» Goal of the exercise
Among the lines below, tally those that hold "Notifications". Return the number and nothing more.

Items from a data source
=== Begin Enclosure ===

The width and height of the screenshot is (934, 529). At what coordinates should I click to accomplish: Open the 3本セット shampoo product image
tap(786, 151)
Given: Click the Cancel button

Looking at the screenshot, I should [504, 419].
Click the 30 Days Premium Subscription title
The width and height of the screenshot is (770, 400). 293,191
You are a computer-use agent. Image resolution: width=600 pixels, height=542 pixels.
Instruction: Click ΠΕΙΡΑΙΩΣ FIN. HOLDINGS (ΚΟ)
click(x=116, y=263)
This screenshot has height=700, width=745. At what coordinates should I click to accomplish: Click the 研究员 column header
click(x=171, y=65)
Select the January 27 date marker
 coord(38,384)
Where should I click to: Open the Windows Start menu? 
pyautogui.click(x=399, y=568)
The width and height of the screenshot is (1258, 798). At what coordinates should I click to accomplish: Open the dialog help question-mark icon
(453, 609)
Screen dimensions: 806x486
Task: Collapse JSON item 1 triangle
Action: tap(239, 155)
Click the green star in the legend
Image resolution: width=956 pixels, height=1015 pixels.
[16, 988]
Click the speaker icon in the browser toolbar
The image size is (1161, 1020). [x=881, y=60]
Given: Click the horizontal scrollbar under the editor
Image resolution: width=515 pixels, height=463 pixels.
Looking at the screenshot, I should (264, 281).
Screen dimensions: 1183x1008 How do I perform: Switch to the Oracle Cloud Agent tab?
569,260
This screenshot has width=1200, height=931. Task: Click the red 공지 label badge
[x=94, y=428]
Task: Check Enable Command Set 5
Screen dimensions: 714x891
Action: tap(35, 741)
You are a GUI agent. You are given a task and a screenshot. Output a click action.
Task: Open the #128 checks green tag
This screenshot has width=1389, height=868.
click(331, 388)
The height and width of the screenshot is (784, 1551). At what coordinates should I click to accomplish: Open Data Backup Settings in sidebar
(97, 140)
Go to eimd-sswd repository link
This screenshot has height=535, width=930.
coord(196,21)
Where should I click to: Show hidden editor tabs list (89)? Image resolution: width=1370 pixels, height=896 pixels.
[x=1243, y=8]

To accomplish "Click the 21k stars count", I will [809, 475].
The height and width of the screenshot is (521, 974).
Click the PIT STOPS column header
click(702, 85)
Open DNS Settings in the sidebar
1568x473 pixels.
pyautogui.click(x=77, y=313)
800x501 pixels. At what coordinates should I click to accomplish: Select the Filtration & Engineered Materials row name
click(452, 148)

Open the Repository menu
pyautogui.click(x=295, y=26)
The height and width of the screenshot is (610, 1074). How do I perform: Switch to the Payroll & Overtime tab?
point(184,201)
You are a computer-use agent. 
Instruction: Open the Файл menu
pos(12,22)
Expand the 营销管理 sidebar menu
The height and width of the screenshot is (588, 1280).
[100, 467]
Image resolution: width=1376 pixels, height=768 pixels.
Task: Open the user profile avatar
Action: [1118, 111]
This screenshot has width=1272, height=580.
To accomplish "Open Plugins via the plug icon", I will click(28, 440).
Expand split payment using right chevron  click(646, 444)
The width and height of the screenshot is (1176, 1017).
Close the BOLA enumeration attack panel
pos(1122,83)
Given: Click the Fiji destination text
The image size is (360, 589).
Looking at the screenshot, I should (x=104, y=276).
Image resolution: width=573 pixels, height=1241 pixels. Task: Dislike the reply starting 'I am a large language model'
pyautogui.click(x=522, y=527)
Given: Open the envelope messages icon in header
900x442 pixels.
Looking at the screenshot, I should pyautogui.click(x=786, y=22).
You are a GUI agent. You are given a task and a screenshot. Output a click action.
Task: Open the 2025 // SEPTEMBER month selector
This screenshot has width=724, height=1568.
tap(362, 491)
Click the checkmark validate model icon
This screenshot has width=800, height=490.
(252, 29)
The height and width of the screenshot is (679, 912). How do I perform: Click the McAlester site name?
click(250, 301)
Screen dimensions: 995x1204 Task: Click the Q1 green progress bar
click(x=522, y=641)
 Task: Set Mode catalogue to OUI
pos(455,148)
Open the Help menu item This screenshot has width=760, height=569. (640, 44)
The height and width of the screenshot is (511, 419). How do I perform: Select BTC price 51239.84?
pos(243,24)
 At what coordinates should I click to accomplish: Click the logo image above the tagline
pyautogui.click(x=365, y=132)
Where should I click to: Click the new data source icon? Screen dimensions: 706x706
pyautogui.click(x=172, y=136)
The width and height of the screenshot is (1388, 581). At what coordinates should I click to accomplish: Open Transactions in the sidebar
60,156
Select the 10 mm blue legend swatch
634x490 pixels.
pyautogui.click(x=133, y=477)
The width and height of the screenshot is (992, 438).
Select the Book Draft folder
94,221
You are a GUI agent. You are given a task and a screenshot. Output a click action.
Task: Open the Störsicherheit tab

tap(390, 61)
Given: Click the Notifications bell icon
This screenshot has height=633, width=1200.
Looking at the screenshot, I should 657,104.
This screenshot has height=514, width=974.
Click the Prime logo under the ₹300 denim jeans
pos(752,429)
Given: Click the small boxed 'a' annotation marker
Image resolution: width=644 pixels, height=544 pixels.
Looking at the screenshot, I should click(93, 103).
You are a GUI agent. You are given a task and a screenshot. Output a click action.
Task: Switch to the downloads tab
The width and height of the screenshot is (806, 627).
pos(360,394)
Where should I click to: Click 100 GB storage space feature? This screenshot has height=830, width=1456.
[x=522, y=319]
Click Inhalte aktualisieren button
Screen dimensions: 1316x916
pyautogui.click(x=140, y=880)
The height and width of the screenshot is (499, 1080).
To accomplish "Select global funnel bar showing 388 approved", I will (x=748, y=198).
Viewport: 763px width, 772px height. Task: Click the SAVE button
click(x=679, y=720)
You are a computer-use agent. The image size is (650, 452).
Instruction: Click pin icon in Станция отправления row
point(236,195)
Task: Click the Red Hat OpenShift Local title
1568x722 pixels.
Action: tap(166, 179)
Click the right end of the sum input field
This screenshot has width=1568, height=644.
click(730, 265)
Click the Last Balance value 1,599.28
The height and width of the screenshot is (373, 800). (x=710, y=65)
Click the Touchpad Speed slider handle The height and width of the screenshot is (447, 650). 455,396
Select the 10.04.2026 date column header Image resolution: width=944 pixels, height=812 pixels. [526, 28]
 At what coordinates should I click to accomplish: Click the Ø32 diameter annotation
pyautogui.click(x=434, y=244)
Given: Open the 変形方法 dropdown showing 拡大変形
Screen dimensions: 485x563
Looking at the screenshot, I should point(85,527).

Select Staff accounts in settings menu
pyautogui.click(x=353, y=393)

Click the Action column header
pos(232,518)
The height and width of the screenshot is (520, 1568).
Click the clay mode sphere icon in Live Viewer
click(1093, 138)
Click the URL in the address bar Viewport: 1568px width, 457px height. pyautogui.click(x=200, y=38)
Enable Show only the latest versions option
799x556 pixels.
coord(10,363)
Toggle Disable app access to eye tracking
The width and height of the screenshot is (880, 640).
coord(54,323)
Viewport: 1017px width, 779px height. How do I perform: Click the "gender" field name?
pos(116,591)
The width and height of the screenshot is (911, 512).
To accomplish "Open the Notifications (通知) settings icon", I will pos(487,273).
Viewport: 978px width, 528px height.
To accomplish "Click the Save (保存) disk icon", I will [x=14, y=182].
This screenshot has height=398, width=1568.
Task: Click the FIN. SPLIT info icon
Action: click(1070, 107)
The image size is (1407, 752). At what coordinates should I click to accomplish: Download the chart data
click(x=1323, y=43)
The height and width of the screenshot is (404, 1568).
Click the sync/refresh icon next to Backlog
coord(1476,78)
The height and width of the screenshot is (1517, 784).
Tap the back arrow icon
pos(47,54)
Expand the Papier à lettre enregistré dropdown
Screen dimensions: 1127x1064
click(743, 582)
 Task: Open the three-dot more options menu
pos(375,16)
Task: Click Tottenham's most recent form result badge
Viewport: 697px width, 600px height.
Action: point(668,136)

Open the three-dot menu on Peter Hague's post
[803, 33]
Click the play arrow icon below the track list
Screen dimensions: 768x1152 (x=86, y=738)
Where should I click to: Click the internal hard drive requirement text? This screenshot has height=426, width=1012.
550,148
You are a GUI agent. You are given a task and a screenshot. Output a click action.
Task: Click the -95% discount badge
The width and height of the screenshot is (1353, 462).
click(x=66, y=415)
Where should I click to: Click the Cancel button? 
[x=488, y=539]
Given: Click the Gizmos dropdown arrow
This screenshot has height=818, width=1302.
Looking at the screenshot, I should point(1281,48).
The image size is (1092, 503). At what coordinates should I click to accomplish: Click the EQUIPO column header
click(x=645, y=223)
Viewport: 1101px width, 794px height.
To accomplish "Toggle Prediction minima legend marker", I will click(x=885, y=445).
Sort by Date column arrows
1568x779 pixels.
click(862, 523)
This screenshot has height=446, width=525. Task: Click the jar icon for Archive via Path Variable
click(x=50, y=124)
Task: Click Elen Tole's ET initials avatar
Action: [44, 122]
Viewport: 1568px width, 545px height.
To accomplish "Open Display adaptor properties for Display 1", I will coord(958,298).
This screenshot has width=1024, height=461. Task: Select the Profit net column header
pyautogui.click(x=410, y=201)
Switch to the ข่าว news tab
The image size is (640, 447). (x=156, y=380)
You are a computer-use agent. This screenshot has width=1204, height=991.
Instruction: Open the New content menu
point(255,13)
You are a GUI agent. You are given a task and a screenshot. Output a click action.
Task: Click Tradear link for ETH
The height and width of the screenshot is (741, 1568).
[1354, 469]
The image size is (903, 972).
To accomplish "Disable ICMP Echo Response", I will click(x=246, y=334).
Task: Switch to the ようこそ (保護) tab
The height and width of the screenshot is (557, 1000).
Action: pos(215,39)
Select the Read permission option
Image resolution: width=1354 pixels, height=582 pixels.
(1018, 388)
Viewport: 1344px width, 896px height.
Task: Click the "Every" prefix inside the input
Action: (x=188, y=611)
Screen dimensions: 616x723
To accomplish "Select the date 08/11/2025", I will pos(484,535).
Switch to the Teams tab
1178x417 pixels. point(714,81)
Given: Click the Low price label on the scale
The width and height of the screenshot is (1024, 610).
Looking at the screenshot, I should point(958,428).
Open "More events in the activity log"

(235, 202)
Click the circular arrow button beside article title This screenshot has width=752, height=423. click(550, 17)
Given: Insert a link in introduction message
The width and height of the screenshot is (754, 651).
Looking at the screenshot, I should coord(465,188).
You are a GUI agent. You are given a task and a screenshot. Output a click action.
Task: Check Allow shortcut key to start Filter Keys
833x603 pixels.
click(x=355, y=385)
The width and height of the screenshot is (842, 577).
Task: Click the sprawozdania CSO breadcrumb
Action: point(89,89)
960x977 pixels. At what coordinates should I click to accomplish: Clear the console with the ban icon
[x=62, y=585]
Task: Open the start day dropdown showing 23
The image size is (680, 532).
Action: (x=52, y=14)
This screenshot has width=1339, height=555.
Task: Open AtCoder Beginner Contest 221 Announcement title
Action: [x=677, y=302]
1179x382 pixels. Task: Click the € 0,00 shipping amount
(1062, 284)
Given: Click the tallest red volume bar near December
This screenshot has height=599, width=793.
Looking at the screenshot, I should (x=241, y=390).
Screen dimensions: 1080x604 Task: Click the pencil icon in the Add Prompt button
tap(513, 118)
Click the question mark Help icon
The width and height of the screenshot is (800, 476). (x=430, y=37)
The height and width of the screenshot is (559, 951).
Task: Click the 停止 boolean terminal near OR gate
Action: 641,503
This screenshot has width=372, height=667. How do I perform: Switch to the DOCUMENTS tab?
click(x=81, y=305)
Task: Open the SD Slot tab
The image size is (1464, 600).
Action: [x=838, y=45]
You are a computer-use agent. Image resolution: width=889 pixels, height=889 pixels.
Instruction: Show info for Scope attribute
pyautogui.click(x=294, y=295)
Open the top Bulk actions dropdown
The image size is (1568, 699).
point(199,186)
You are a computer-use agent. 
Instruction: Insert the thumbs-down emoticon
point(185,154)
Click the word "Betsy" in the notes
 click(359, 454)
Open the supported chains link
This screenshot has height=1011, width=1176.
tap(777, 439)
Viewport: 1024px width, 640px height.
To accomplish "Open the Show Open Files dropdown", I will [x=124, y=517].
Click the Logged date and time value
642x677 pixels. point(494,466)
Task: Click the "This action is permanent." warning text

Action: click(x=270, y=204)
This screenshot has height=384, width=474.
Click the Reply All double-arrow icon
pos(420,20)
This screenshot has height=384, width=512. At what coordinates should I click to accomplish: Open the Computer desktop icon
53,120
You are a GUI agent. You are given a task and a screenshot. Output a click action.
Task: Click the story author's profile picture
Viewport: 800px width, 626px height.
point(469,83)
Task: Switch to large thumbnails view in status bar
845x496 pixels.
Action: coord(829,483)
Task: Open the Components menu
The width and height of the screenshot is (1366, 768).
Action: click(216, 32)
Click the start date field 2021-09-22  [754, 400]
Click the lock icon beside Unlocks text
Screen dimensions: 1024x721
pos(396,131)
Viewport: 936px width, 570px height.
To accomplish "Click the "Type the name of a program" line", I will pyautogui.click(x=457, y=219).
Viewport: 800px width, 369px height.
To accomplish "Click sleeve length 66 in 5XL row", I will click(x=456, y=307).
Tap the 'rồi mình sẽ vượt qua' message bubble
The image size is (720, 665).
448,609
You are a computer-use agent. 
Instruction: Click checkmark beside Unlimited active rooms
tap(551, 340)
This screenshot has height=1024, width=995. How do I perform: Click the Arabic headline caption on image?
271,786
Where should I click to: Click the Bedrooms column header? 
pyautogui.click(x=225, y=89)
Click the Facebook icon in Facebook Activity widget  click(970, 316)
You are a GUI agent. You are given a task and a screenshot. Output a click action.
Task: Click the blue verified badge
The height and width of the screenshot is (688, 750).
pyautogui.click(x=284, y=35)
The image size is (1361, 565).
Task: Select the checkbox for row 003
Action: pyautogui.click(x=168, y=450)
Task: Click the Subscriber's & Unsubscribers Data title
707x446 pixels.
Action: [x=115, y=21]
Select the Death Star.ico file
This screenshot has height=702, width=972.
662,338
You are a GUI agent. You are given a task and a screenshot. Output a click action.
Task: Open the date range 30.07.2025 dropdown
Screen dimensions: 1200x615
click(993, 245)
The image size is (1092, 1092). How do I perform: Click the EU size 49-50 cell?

=== End Enclosure ===

» Answer below
2